Ontario sets the date to repeal Bill 115
Controversial act allowed McGuinty government to impose teacher contracts
Posted: Jan 21, 2013 5:30 PM ET
Last Updated: Jan 21, 2013 5:29 PM ET
The Ontario government has set Jan. 23 as the date for repealing Bill 115, the act that allowed it to impose contracts on tens of thousands of public school teachers.
Education Minister Laurel Broten on Jan. 3 announced that the government was forcing contracts on about 130,000 elementary and secondary teachers, using powers it gave itself when it passed Bill 115 last September.
At the same time as she announced the contracts, Broten said she would repeal the act once the contracts were in place.

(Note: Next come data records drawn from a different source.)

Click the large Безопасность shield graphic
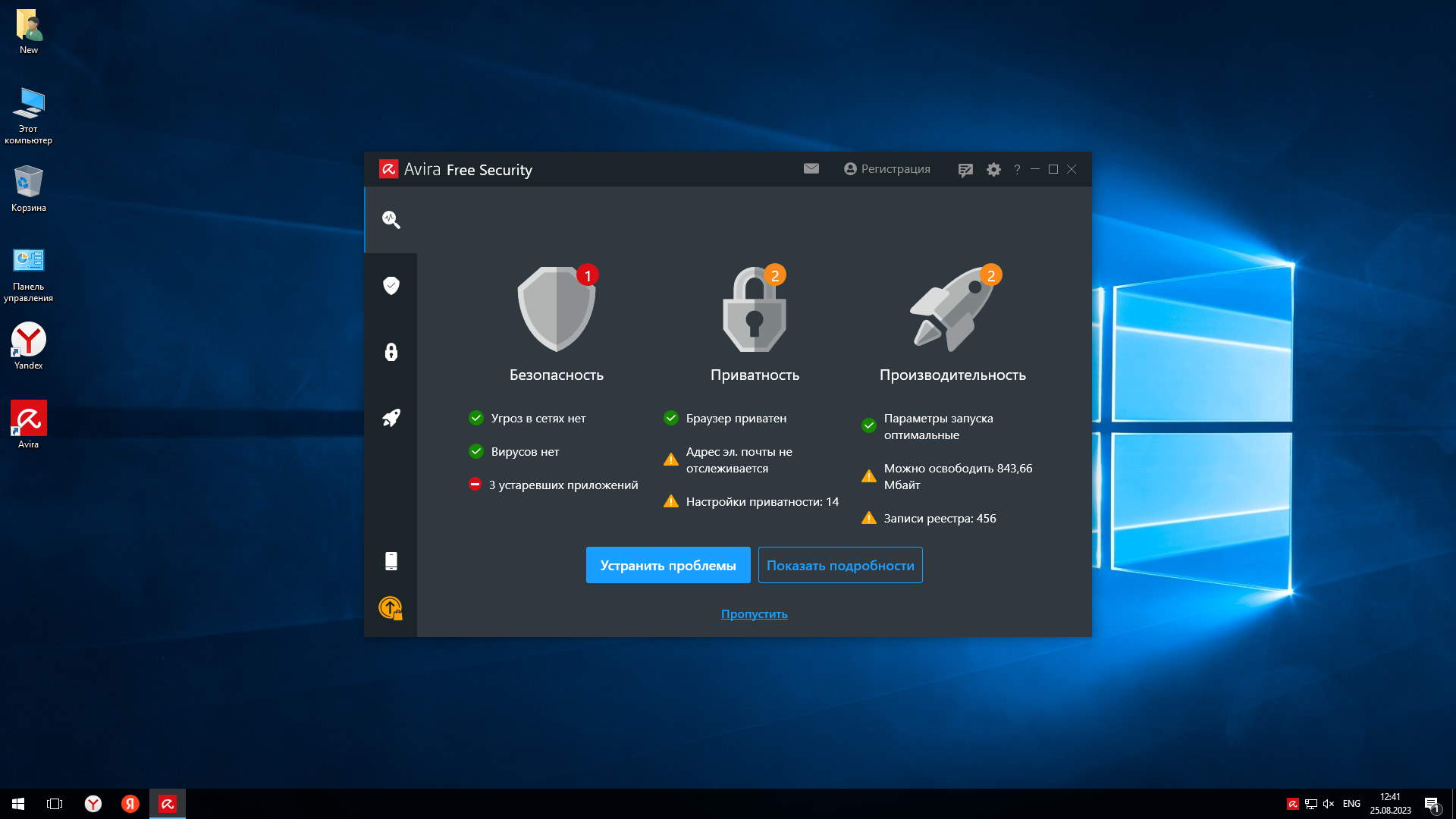The image size is (1456, 819). pyautogui.click(x=556, y=309)
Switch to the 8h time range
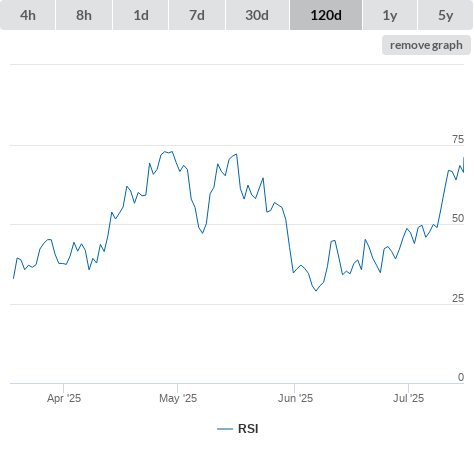Image resolution: width=474 pixels, height=455 pixels. (84, 15)
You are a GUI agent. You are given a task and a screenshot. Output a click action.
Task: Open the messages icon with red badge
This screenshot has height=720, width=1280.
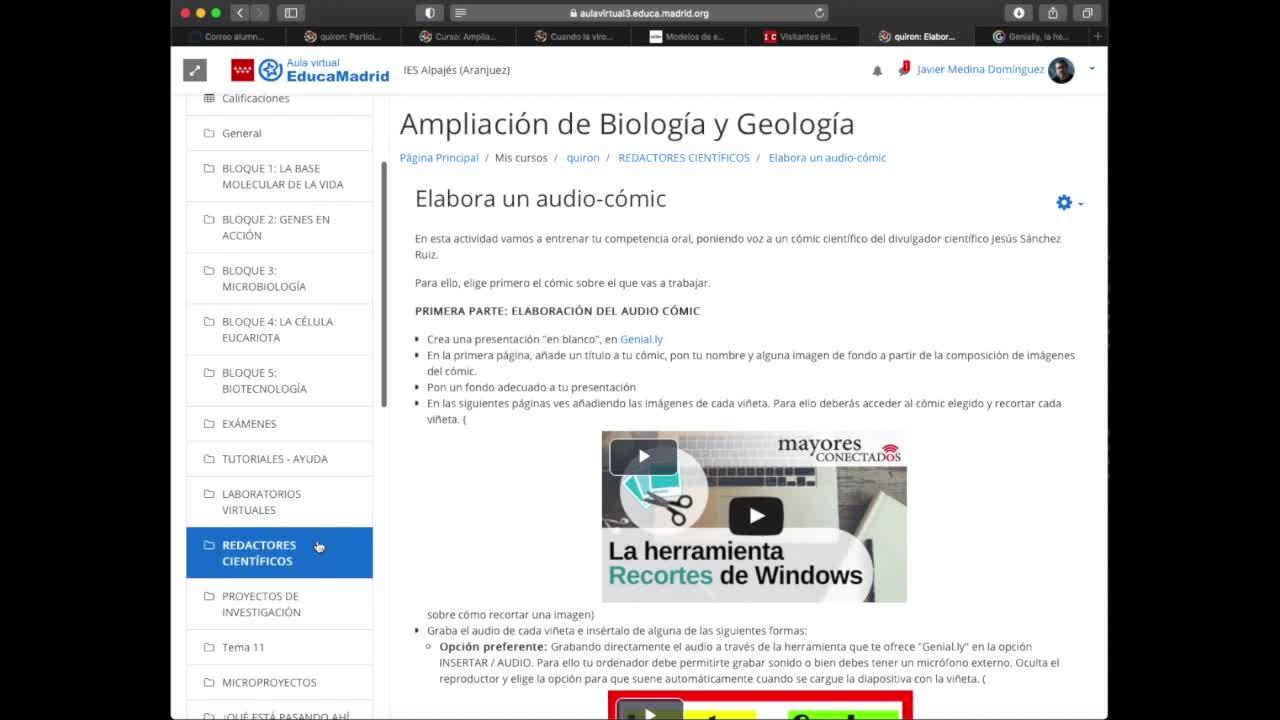click(x=904, y=70)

The imposed contacts will not run out until August 2014.
"By saying that she will repeal Bill 115 after using it to trample our collective bargaining rights and our collective agreements, the education minister has admitted that the legislation is deeply flawed," Sam Hammond, president of the Ontario Teachers Federation said.
The government now says the legislation protected the gains made in education and reflected the province's fiscal reality.
"By moving to repeal the act, the government is promoting goodwill and stability in Ontario's schools by addressing a key concern of the Elementary Teachers' Federation of Ontario and the Ontario Secondary Schools Teachers' Federation," the government said Monday in a news release.
"The new contracts will save the province $250 million in 2012-13, growing to $540 million in 2013-14. This is in addition to one-time savings of $1.1 billion, primarily from the elimination of banked sick days," the government news release said. The imposed contracts are similar to deals signed by Catholic and French-language teachers last year.
- Freezing wages for most teachers.
- Reducing the number of sick days.
- Limiting the unclaimed sick days teachers can cash out when they retire.
Broten said the move to impose contracts, using the legislation, was needed to avoid pay increases the province can't afford as it struggles to pare back a $14-billion deficit.